Serving

Exporting SavedModel

OpenNMT-tf periodically exports models for inference in other environments, for example with TensorFlow Serving. A model export contains all information required for inference: the graph definition, the weights, and external assets such as vocabulary files. It typically looks like this on disk:

toy-ende/export/latest/1507109306/
├── assets
│   ├── src-vocab.txt
│   └── tgt-vocab.txt
├── saved_model.pb
└── variables
    ├── variables.data-00000-of-00001
    └── variables.index

Automatic export

In the train_and_eval run type, models can be automatically exported following one or several export schedules:

  • last: a model is exported to export/latest after each evaluation (default);
  • final: a model is exported to export/final at the end of the training;
  • best: a model is exported to export/best only if it achieves the best evaluation loss so far.
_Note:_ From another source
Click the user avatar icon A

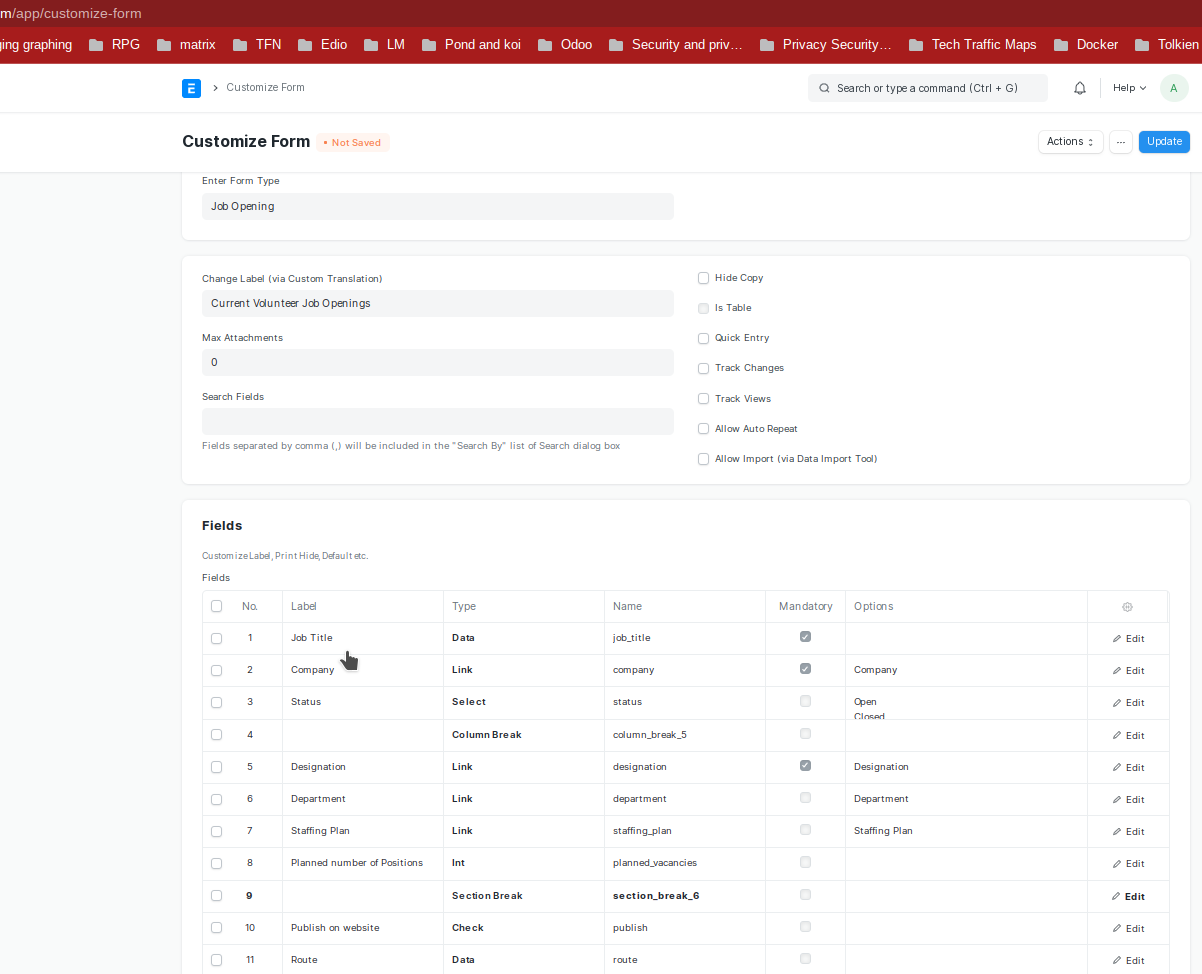pos(1174,88)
Export schedules are set by the exporters field in the eval section of the configuration file, e.g.:

eval:
  exporters: best

Manual export

Additionally, models can be manually exported using the export run type. Manually exported models are located by default in export/manual/ within the model directory; a custom destination can be configured with the command line option --export_dir_base, e.g.:

onmt-main export --export_dir_base ~/my-models/ende --auto-config --config my_config.yml

Running SavedModel

When using an exported model, you need to know the input and output nodes of your model. You can use the saved_model_cli script provided by TensorFlow for inspection, e.g.:

saved_model_cli show --dir toy-ende/export/latest/1507109306/ \
    --tag_set serve --signature_def serving_default

Some examples using exported models are available in the examples/ directory:

  • examples/serving to serve a model with TensorFlow Serving
  • examples/cpp to run inference with the TensorFlow C++ API

Note: because the Python function used in tf.py_func is not serialized in the graph, model exports do not support in-graph tokenization and text inputs are expected to be tokenized.